▸ **Direction**:
Count the rows below that contain the string "text". Reply with the number alone.

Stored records
^^^^^^^^^^^^^^^^
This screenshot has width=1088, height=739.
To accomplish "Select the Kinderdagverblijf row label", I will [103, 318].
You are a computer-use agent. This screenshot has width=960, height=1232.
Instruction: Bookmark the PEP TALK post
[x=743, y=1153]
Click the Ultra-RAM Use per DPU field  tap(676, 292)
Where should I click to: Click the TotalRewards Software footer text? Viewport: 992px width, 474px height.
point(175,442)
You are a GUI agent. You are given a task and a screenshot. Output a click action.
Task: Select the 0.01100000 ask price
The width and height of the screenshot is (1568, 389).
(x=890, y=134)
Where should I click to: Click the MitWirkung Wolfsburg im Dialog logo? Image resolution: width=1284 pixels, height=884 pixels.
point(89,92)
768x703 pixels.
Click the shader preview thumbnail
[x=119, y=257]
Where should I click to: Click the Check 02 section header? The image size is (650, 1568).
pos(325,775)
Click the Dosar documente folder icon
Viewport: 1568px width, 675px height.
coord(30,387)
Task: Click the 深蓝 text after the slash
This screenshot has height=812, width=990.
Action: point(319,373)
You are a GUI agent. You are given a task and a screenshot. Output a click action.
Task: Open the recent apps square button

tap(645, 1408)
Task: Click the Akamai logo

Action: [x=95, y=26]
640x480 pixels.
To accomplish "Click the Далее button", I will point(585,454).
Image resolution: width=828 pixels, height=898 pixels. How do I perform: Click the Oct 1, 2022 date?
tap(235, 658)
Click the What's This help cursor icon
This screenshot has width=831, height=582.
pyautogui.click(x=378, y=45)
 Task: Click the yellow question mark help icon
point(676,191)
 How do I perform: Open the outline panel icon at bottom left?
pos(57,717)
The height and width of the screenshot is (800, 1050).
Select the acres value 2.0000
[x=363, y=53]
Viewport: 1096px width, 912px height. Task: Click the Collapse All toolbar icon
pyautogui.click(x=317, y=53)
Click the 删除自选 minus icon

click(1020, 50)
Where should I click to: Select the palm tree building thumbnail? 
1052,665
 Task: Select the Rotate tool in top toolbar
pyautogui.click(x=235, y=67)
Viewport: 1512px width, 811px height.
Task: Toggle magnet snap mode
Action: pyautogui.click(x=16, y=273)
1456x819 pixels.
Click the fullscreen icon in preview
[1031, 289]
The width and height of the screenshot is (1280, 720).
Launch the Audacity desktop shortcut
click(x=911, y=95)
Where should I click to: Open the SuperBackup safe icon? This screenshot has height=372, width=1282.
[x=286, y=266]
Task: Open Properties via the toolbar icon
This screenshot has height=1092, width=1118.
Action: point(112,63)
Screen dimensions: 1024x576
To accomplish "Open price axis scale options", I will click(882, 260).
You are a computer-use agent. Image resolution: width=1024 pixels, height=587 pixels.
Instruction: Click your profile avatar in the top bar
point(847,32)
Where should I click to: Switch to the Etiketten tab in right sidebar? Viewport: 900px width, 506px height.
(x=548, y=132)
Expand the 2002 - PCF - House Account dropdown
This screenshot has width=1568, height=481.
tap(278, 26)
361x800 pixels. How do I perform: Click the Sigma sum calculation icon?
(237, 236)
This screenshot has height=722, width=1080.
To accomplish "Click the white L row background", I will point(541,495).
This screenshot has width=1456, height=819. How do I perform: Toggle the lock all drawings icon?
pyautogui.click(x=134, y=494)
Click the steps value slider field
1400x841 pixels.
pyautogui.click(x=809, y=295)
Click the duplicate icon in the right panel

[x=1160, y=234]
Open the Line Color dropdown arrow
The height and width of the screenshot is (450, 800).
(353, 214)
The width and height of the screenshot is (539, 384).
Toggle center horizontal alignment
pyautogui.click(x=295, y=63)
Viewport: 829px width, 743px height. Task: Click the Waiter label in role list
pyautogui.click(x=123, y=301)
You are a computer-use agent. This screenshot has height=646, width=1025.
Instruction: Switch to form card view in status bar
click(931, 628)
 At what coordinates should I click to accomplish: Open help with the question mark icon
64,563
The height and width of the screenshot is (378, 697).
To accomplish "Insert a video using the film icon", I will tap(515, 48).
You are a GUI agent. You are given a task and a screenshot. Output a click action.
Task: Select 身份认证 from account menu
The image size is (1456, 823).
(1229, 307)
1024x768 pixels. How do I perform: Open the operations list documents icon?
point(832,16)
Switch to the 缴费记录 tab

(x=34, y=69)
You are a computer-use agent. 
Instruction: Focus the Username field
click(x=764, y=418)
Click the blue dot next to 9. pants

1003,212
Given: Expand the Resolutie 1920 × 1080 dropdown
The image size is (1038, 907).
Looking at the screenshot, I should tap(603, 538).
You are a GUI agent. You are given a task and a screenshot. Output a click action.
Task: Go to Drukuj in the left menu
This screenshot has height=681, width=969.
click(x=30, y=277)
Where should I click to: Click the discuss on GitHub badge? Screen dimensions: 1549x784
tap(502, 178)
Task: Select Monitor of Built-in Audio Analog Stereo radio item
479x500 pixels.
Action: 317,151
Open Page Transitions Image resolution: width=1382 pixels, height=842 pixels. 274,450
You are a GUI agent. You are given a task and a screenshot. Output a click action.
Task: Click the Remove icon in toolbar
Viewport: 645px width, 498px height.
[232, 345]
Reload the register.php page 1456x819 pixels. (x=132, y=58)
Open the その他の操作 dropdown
^^^^^^^^^^^^^^^^
▸ **Answer below**:
2